The Limits of Knowledge in the Education Debate
I have two posts up at Forbes trying to explain my still-evolving thoughts on the very complicated, very messy education debate. The first is a piece railing against tribalism:
Going forward I hope to take a far more skeptical approach across the board, and to avoid slipping into partisanship as much as possible on issues of education reform. I am an independent because I distrust political parties and the illiberal nature of our two-party system. I am aliberal libertarian because I am deeply doubtful of top-down approaches to politics, of institutions in general, and of the ability of politics to change the world for the better.
Good ideas come from all quarters, and so do bad ones. We can take idiosyncratic positions in this debate because it is inherently an idiosyncratic debate. Nobody knows what will work and so we should try as many things as possible. There are serious limits to our knowledge and to our capacity to utilize that knowledge in productive ways.
We should just maintain a healthy does of skepticism toward all sides, but also point out the good ideas when we see them regardless of whose ideas they are.
I mean, fundamentally I’m a radical on education and I want to tear down the entire edifice and start all over. If I had my three wishes we’d have a radically different system of education than the one we have today. But of course this will never happen, and politics has a way of twisting good change into bad. So you have to remain cautious, skeptical, and hopeful that the more we experiment the better the outcomes will be for everyone involved.
I simply can’t box myself in by joining a team. Good ideas transcend teams, and bad ideas become institutionalized by them. We need to go beyond the tired old lines of this debate.
The second is a critique of power:
For quite some time now I’ve been primarily interested in the topic of power and how various institutions fight for self-preservation even if the means of self-preservation jeopardize the very mission of those institutions to begin with.
Take, for instance, the war on drugs. I believe it is a hugely destructive crusade, and its victims are often law enforcement agents. But if we were to end the war on drugs, even if it were to mean less violence, fewer arrests, and fewer police deaths, it would also mean smaller police force budgets, fewer prisons and prison guard jobs and so forth. So the very institutions that suffer from this war also lobby to keep waging it out of institutional self-preservation. Indeed, one reason marijuana was prohibited to begin with was the end of alcohol prohibition and the need to keep all those cops employed.
But of course cops and prison guards serve legitimate and valuable functions beyond the war on drugs. When we critique the actions of police or the positions the public safety unions take, we are not doing so in order to demonize cops or prison guards. Or at least that’s not what we ought to be doing. More than anything we should be offering up a critique of power.
Likewise, when I level a critique of the teachers’ unions, it is not meant as a demonization of individual teachers any more than a critique of the Gates Foundation should be taken as a call for Bill Gates to stop spending money on education. Rather, I believe all institutions and especially very powerful institutions that play a pervasive role in our society should face scrutiny and criticism.

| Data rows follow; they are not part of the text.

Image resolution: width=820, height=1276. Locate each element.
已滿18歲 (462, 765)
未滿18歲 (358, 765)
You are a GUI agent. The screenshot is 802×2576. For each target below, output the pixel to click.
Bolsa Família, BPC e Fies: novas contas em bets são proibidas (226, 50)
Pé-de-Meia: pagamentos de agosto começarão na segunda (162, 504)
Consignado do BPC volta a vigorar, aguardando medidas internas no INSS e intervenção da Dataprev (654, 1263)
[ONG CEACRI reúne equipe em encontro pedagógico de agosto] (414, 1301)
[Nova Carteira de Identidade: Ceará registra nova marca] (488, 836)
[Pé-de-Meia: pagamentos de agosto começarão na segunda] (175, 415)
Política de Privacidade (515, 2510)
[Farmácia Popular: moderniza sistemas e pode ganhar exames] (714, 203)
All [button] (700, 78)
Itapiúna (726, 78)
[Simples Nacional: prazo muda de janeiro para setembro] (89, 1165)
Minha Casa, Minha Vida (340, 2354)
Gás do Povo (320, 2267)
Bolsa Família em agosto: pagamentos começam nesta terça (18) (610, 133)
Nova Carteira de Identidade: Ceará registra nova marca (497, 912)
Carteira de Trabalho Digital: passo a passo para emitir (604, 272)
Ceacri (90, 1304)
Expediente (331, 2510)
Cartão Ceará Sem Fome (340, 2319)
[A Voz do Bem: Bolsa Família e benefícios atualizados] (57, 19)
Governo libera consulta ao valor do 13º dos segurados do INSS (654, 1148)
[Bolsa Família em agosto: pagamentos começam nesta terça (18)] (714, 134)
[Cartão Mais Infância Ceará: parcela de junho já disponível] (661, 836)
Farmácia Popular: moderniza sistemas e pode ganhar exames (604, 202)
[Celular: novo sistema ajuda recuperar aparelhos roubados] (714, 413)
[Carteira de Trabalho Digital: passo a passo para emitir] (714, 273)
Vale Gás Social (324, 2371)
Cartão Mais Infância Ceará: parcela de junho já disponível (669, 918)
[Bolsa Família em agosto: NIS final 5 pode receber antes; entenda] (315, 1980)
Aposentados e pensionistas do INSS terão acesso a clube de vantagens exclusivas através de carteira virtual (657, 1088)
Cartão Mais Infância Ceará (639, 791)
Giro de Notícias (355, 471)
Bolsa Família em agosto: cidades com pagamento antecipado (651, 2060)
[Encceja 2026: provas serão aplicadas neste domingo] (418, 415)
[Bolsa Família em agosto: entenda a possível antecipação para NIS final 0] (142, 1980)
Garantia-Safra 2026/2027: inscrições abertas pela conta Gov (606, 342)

Teachers’ unions represent an extremely powerful and politically active force in our society, and they cannot be ignored or left unexamined in this debate. Unions have served a vital role in improving the lot of educators in America, but that does not mean that they will always and forever fulfill that role in a way that is also in the best interests of society at large.
This is where I’m headed with the education reform debate. Toward skepticism and away from partisanship; toward choice and experimentation and away from old ways of thinking and calcified institutions. Toward an emphasis on strong curriculum and teacher autonomy and away from bland uniformity.